> _Source passage_:
^^^^^^^^^^^^^^^^
Here's a link to a slideshow of dog skin problems that might help identify the problem your dog is having: http://pets.webmd.com/dogs/ss/slideshow-skin-problems-in-dogs

What you're describing doesn't exactly sound like typical seasonal allergies, and I'm not sure how to advise you. I worked in a vet's office for 3+ years entering all the exam notes, specialist's reports, etc. and derm. vets were probably the most common specialist referrals my vet did.

Try Benedryl, dosed at 1 mg. per lb. of body weight, twice a day. It might help and it almost certainly won't hurt. Rinse the area with tepid water and pat dry a few times a day if you can. Wipe the area with a clean, damp washcloth, dampened with plain tepid water, as soon as the dog comes in from being outside, to wipe off pollens, just in case. Using household cleaners like Pine-Sol is very high risk [and that's the nicest way I can say it], and I can't say strongly enough DO NOT use things like that on your pet.
^^^^^^^^^^^^^^^^
> _Data shown_:

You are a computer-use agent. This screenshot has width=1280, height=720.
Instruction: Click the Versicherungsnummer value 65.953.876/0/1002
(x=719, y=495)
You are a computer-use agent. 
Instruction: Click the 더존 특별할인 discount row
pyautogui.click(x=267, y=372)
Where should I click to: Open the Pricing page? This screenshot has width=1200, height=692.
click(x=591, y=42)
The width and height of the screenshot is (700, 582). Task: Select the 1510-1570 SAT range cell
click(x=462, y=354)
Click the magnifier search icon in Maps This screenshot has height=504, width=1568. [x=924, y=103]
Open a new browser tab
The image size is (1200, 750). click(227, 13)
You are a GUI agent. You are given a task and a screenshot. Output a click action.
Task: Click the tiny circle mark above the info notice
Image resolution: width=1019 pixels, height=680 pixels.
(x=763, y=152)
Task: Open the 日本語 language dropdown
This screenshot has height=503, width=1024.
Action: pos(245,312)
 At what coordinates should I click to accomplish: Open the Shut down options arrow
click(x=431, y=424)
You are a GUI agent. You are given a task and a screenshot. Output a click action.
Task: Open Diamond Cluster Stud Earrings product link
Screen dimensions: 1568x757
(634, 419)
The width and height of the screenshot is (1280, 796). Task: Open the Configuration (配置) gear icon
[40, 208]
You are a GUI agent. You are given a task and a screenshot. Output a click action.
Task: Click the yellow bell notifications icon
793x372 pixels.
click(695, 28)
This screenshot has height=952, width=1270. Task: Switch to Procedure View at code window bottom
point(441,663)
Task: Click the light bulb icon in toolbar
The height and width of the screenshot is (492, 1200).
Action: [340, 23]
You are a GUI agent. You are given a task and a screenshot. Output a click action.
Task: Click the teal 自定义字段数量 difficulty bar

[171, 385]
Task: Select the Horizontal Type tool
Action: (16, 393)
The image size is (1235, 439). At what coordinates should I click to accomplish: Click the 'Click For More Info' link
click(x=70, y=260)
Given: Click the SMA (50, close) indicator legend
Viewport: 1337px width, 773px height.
^^^^^^^^^^^^^^^^
> _Parts of the exercise_:
1. In the forum reply about dog skin problems, what Benadryl dose does the writer suggest?
2. List every care step that the forum reply about dog skin problems recommends trying on the dog.
3. Extend the forum reply about dog skin problems, starting after its final sentence.

> _Written answers_:
1. 1 mg per lb of body weight, twice a day.

2.
- Give Benadryl at 1 mg per lb of body weight, twice a day.
- Rinse the area with tepid water and pat it dry a few times a day.
- Wipe the area with a clean washcloth dampened with plain tepid water as soon as the dog comes in from outside, to remove pollens.

3.
Usually contact allergies from outdoor elements show up with irritation on the paws and abdomen because the pollens come into contact most with those areas when the dog is outside; the pollens cause itching and the dog licks the area. The dog will also rub at it's nose because the muzzle gets pollen on it from nosing around in the grass.

My dogs has contact outdoor allergies so I've dealt with that for years, in varying degrees. I always know when the ragweed pollens emerge by the dog's allergy symptoms going through the roof; we usually end up on Rx meds [hydroxyzine and sometimes even prednisone] at that point. If I don't catch it quickly enough, she gets a staph infection on her belly, too.


----------



## Joshie (Dec 8, 2008)

If he's got a hot spot, make a paste of Gold Bond medicated powder and hydrogen peroxide. Our service dog agency told us about it and we've never had it fail. It's cheap and works quickly. Use the paste several times daily until the rash heals.


----------



## Wylie Kyote (Dec 1, 2009)

Thanks all. Don't know which method worked but the rash has gone and Cody is a happy chappy.

Wylie


----------



## GrannyCarol (Mar 23, 2005)

Good to hear it!


----------



## mekasmom (Jan 19, 2010)

Hot Spot
Shave the area.
Pour benedryl directly onto the area.
If you have some dex, give him a pill or two depending on size.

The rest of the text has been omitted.